── Record set
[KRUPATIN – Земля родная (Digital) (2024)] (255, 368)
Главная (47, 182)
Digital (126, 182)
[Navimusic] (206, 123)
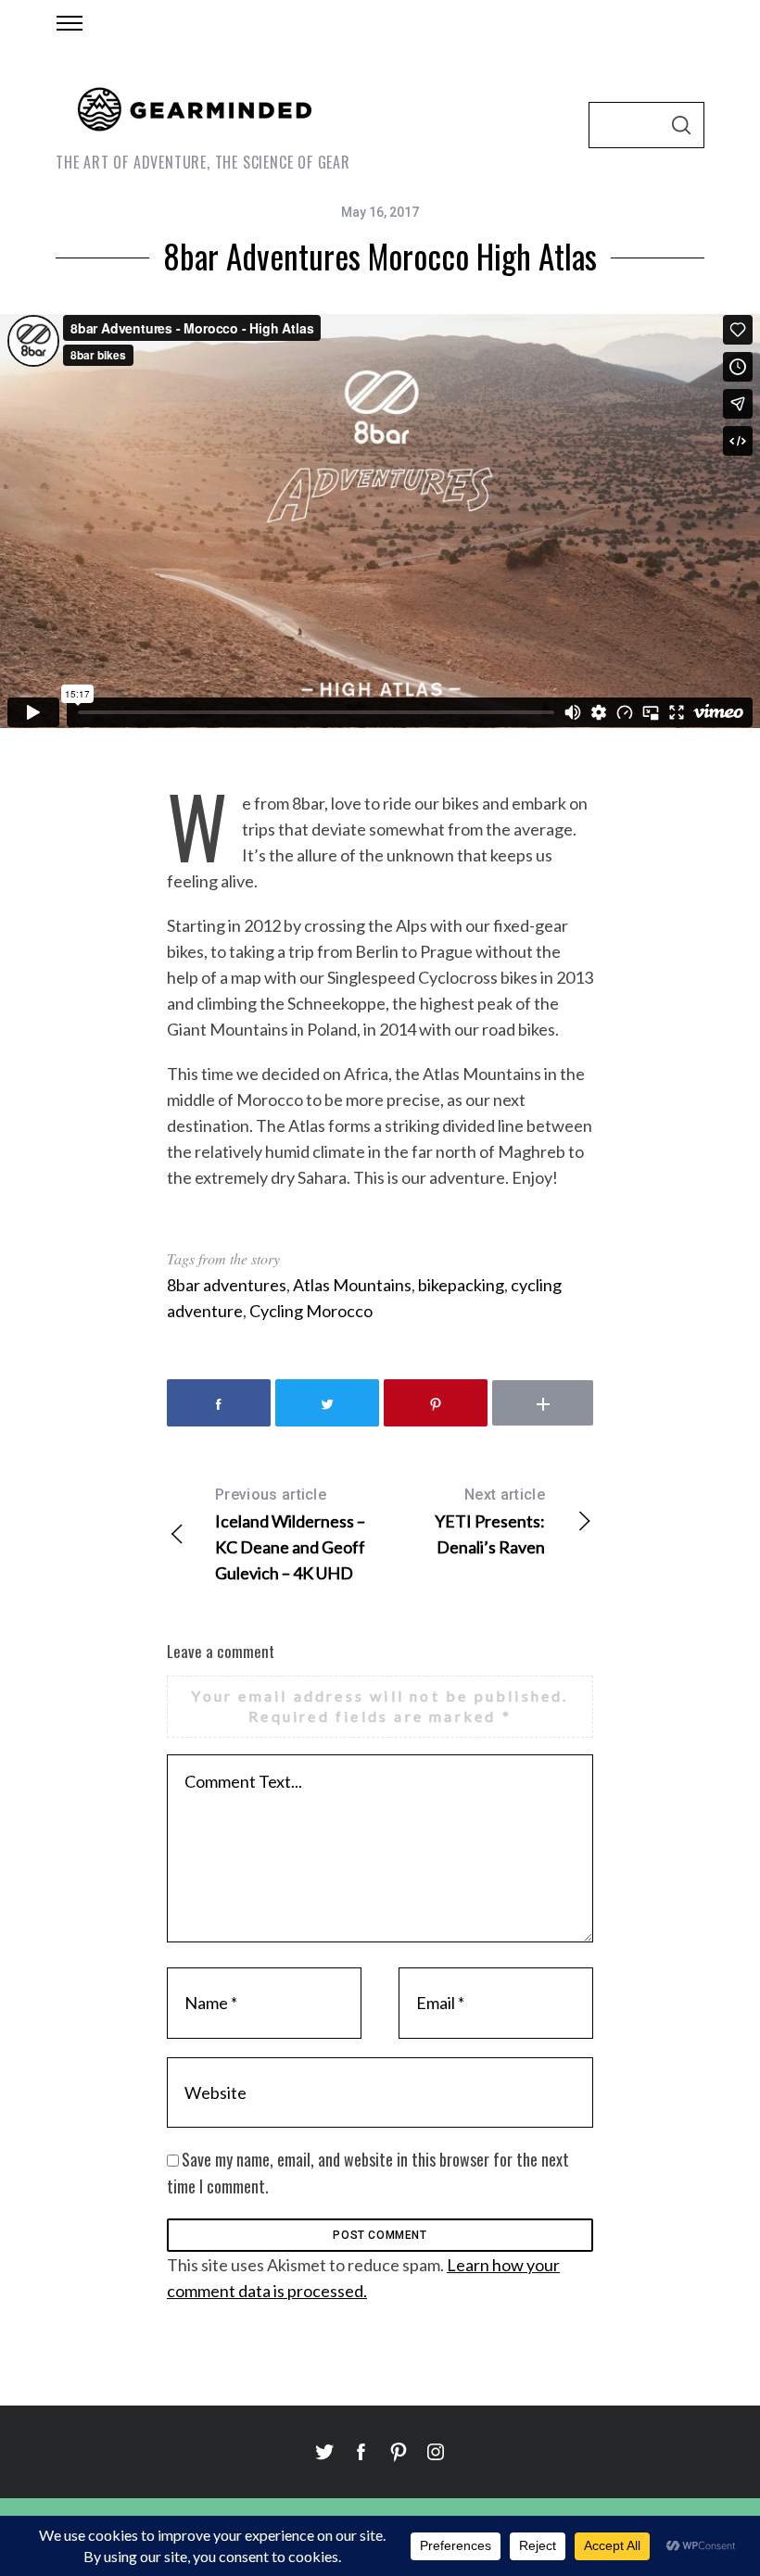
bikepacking (461, 1285)
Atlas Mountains (352, 1285)
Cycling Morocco (311, 1311)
────
__Work task__. Print the entries above word for word, without pictures.

__Reply to the task__.
[KRUPATIN – Земля родная (Digital) (2024)] (255, 368)
Главная (47, 182)
Digital (126, 182)
[Navimusic] (206, 123)
bikepacking (461, 1285)
Atlas Mountains (352, 1285)
Cycling Morocco (311, 1311)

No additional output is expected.